### Selected extract
§

The difference that you’re making between borrowing from a bank and borrowing from your family is much less clear-cut in a world in which the bank is your family, or the bank is a family that is friends of yours. It’s not that Romans don’t use banks, they do use banks. We can see the most often wealthier Romans using banks. It’s a lot harder to see the 90 percent using banks, and they seem to more often default to the immediate circle of people that they know, which again, it’s not such a huge distinction. In a world in which there’s no FDIC, in which the bank isn’t guaranteed and protected by the state in the way in which our banks are, the distinction between bank and family, bank and friends, is much less clear.

COWEN: Still, in Renaissance Europe, there are plenty of banks which are large. They might be family-based, such as in Florence, but they still were proper commercial banks. Is it the case Rome had these incredible roads, aqueducts, a whole system of empire, but didn’t have ordinary banks for the 90 percent?

§

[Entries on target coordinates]

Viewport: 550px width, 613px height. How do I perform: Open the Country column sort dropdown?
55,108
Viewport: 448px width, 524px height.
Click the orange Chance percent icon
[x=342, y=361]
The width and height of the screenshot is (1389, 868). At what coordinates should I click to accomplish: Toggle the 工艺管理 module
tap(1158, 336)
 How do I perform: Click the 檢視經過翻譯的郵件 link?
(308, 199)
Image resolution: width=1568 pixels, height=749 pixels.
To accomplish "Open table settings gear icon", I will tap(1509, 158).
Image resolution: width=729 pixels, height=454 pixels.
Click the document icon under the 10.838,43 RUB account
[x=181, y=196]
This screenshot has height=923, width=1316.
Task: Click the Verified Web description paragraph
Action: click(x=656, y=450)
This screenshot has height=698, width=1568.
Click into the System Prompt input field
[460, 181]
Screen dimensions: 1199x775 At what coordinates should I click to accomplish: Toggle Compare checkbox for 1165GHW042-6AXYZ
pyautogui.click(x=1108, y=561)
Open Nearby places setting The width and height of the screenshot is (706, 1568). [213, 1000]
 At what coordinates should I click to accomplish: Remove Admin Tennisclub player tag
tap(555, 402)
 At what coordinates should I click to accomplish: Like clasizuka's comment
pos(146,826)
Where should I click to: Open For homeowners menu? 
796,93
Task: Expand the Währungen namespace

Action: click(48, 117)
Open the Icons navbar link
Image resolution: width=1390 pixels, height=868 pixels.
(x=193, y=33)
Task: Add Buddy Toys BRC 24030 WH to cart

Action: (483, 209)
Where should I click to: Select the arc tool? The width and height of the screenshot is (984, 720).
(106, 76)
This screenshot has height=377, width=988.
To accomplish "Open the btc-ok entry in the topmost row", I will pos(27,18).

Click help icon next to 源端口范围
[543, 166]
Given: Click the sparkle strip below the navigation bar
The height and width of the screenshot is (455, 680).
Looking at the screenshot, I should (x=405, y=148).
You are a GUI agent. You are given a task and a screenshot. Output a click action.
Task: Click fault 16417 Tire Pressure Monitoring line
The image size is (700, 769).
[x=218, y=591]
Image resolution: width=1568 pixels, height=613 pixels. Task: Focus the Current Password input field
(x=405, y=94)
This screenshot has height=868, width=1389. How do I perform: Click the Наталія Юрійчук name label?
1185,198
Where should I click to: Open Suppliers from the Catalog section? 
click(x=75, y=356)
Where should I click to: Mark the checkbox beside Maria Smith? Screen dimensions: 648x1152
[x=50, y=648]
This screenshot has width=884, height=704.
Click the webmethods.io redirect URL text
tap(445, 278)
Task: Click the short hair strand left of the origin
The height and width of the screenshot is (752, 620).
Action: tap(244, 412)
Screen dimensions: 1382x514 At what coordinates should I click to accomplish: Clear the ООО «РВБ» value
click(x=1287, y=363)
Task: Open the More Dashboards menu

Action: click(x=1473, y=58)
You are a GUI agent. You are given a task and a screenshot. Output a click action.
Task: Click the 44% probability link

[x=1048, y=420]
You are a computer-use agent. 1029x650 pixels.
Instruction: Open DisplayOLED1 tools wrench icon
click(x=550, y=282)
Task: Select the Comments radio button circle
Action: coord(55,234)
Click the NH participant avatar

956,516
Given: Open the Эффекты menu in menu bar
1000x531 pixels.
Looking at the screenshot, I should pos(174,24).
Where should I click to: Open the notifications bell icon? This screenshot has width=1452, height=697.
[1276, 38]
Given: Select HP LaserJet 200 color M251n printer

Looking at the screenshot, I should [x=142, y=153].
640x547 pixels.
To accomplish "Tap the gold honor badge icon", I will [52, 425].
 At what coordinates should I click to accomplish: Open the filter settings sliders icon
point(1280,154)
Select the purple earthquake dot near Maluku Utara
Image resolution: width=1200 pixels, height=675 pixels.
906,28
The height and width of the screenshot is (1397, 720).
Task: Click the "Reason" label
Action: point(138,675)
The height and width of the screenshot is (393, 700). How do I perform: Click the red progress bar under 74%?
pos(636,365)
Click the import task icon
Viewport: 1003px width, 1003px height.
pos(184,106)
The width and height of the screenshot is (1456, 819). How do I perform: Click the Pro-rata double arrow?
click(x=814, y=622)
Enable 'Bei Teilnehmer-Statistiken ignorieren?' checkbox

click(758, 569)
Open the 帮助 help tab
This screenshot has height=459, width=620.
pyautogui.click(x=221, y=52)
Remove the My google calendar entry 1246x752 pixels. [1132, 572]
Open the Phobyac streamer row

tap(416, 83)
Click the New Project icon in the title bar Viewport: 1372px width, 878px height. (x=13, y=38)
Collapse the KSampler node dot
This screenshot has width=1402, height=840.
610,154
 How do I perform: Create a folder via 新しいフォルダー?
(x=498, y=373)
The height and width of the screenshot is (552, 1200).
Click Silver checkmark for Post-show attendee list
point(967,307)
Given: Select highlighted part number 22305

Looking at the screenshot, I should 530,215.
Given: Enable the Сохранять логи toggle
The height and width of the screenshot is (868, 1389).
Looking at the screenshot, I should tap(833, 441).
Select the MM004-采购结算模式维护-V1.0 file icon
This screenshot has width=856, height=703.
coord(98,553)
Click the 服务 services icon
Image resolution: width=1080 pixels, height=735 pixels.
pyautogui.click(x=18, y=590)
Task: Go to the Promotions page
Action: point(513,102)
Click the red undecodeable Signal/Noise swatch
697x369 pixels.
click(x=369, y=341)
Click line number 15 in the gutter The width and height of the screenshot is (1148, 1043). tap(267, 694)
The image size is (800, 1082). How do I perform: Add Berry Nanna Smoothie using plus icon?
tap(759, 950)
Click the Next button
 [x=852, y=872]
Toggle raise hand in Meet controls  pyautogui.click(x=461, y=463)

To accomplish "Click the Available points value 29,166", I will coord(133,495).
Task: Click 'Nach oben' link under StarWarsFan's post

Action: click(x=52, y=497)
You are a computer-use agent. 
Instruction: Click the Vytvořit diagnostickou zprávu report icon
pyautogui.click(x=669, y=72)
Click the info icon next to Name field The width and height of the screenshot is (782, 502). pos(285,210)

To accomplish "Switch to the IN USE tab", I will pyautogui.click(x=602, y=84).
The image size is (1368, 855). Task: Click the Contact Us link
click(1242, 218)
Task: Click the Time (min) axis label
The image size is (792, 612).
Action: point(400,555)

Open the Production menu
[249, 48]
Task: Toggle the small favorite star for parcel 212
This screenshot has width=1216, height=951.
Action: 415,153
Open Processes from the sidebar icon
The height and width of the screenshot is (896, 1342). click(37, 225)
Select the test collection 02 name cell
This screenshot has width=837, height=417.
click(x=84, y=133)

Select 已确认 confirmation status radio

§

### Instruction 1
In the excerpt on Roman banking, which Romans are most often seen using banks?
### Instruction 2
Please reproduce the excerpt on Roman banking from "COWEN: Still, in" up to and including "the 90 percent?".

### Exercise output 1
Wealthier Romans.

### Exercise output 2
COWEN: Still, in Renaissance Europe, there are plenty of banks which are large. They might be family-based, such as in Florence, but they still were proper commercial banks. Is it the case Rome had these incredible roads, aqueducts, a whole system of empire, but didn’t have ordinary banks for the 90 percent?